SOURCE |

=-=-=-=-=

Natural Inspiration: Fashion's Top 10 Eco Materials


Here are our Top 10 sustainability picks from the thought-provoking "Fashioned From Nature" exhibition currently in the Victoria & Albert Museum in London.

June 5, 2018

Designing a more sustainable fashion industry is one of today’s biggest concerns and should be at the heart of every brand.

Considering environmental impact during the manufacturing process not only improves the environmental outcomes but can also reduce costs in the long run and make for a more attractive and positively-perceived brand overall.

In the attempt to incite change in this pressing issue, The Victoria & Albert Museum in London is hosting an exhibition, “Fashioned from Nature”, aiming to explore the complex relationship existing between fashion and nature from 1600 to the present day. It will be open until January 27th of 2019.

The showing hosts a wide range of nature-inspired garments, materials and innovative new fabrics alongside natural history specimens, inviting visitors to think about the materials of fashion and the sources of their clothes.

From the animal skin and fur to keep us warm, and precious stones and sea pearls that intend to reflect status, the history of fashion taking from nature goes as far back as humanity.

=-=-=-=-=

ENTRIES PROVIDED |
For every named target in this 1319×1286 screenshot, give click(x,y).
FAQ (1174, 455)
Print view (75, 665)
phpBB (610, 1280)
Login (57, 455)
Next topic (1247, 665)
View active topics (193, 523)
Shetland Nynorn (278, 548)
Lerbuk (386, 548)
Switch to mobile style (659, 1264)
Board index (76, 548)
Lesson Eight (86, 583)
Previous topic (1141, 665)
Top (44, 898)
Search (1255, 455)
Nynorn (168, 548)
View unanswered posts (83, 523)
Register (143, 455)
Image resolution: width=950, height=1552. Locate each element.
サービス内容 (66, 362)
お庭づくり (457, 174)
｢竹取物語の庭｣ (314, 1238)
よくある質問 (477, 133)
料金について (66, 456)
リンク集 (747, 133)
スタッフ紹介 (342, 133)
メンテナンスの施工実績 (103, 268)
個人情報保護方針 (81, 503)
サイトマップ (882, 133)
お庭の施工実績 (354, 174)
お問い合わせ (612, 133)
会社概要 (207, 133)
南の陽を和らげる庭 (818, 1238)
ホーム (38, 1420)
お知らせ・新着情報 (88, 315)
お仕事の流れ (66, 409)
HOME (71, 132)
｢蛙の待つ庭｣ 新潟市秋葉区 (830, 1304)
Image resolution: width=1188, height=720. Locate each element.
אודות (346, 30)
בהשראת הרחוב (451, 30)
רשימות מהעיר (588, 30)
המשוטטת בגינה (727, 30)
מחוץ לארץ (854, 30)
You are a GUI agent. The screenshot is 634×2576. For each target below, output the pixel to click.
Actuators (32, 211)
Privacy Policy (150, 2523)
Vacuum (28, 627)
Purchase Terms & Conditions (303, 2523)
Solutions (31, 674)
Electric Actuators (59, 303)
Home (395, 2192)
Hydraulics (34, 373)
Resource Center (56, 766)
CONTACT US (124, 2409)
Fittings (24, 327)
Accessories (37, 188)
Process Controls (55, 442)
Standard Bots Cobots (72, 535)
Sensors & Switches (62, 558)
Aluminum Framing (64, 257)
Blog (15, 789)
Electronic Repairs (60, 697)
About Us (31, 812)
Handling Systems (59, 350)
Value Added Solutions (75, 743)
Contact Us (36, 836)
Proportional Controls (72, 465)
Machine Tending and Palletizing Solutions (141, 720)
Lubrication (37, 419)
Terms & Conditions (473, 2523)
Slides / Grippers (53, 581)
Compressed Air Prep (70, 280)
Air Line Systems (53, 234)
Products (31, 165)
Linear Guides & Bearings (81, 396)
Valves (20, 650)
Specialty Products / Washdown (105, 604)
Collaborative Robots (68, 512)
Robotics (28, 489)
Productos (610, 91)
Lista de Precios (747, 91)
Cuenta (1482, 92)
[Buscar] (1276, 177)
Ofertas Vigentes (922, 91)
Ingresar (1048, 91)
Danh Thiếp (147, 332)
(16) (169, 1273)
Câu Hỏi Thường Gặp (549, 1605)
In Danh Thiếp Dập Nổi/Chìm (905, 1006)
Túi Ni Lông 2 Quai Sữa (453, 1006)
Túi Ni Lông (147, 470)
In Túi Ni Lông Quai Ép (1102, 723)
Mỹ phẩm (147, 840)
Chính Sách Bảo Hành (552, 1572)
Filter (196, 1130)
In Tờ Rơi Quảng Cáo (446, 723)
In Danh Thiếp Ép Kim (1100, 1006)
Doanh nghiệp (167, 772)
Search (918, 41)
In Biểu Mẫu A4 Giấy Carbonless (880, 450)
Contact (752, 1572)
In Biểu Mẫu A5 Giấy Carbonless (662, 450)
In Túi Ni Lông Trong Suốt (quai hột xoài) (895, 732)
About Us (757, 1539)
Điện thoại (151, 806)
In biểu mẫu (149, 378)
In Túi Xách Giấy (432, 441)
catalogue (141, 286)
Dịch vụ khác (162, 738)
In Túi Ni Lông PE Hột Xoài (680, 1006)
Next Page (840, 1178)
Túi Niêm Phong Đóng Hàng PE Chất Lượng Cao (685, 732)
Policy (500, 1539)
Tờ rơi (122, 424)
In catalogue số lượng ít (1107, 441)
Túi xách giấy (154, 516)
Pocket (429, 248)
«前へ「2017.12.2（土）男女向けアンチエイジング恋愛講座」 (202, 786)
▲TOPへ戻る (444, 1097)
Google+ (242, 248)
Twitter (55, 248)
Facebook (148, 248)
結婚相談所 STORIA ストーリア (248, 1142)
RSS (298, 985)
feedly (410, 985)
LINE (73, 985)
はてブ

=-=-=-=-=

Reproduce word for word the part of the article on fashion's eco materials, starting with "The showing hosts" and going on through "of their clothes.". The entries have no connection to the article on eco materials in fashion.

The showing hosts a wide range of nature-inspired garments, materials and innovative new fabrics alongside natural history specimens, inviting visitors to think about the materials of fashion and the sources of their clothes.